__Requirement__:
The line containing "The height and" marks the end: extract everything from the first line of the data through that line, exactly, with no pictures.
*** Opening of Records for this exercise ***
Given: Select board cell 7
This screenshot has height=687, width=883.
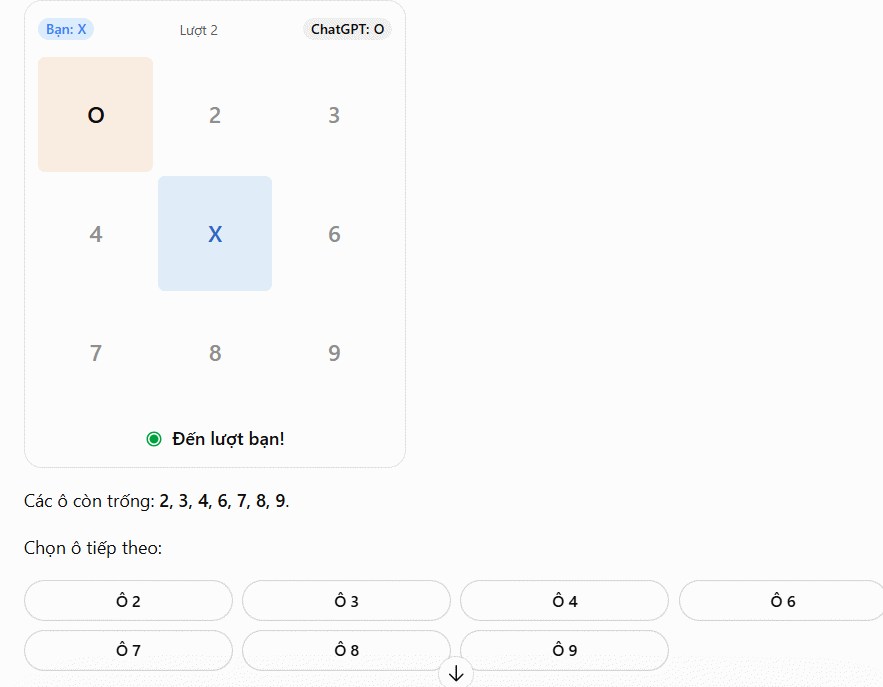Looking at the screenshot, I should tap(96, 353).
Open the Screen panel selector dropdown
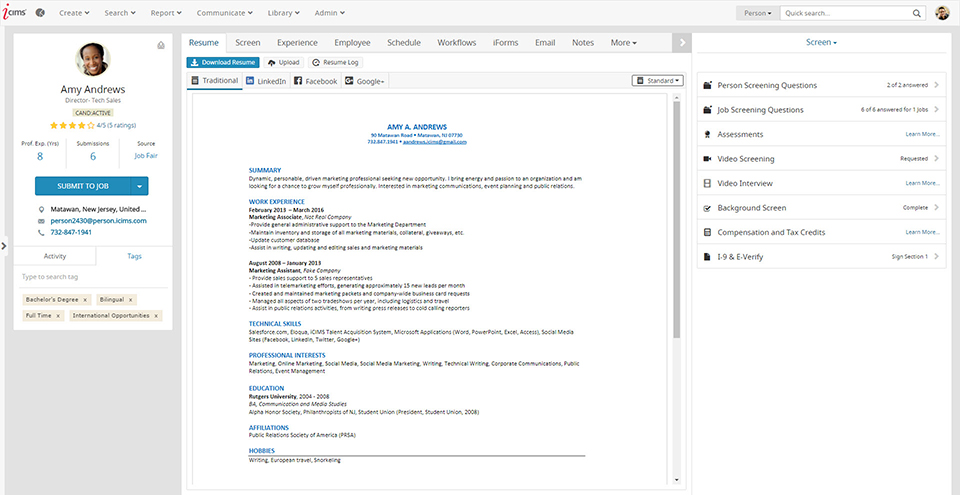 point(821,43)
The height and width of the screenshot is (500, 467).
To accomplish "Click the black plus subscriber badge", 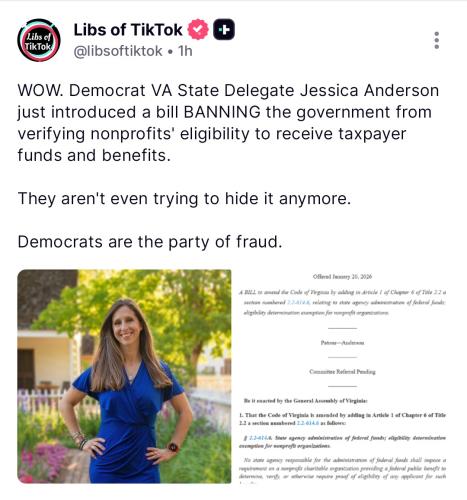I will tap(224, 30).
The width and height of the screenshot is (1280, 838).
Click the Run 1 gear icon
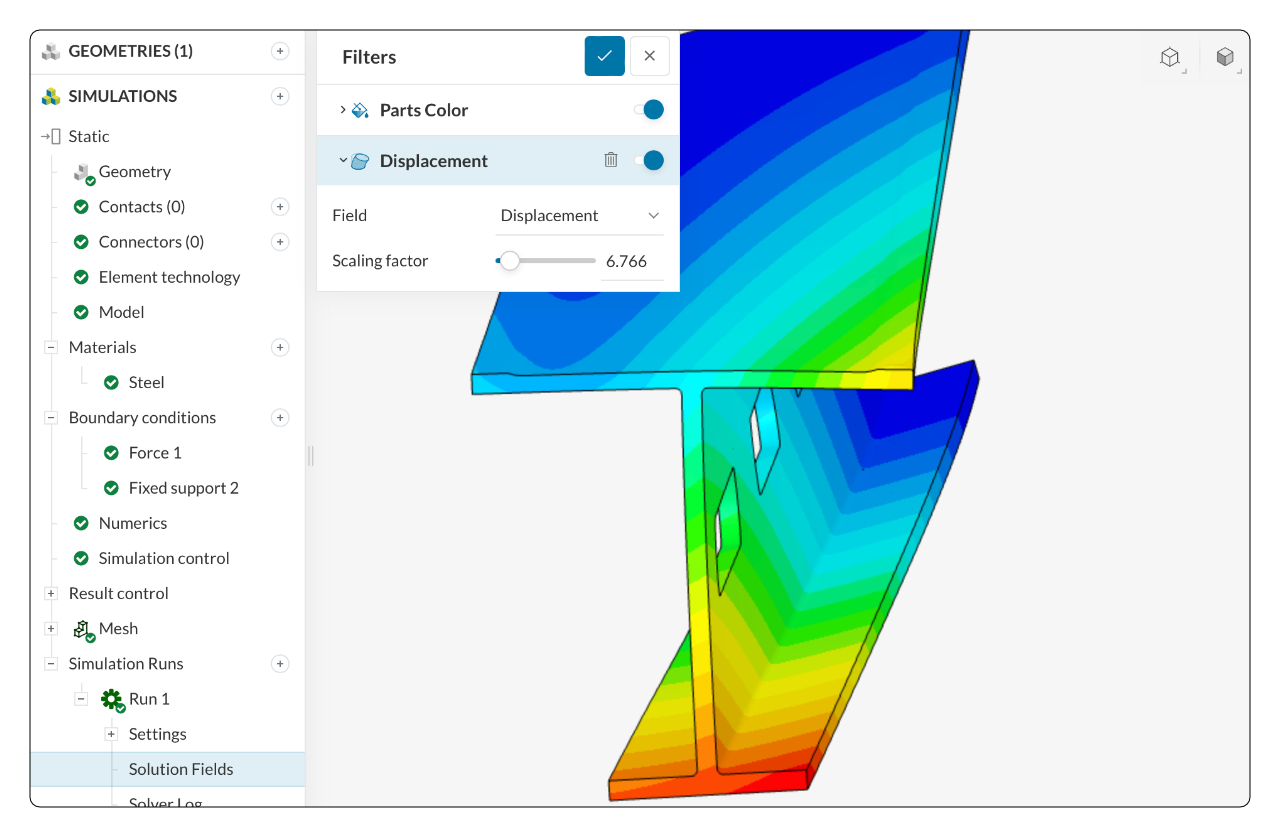click(x=112, y=698)
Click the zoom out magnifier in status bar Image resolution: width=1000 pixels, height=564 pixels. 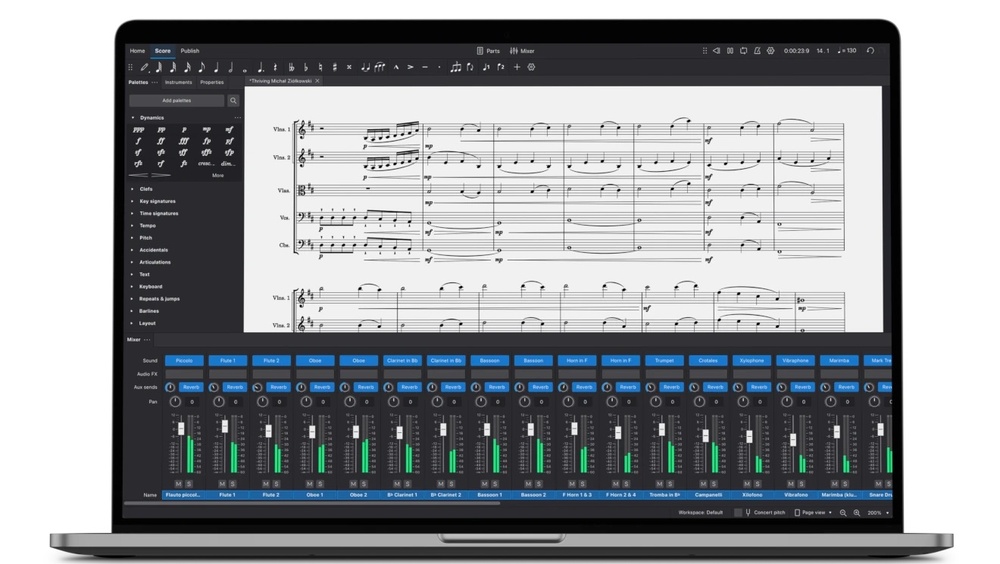point(843,513)
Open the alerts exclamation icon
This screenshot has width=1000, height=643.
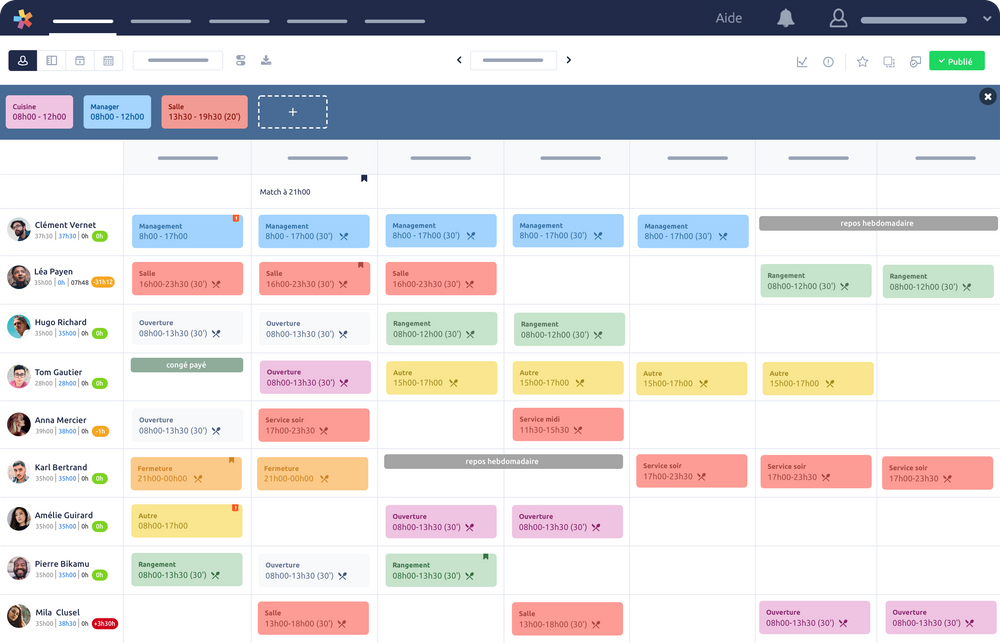click(x=828, y=61)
*** Close of Records for this exercise ***
__Result of the exercise__:
Given: Select board cell 7
This screenshot has height=687, width=883.
Looking at the screenshot, I should tap(96, 353).
Open the Screen panel selector dropdown
 point(821,43)
The height and width of the screenshot is (500, 467).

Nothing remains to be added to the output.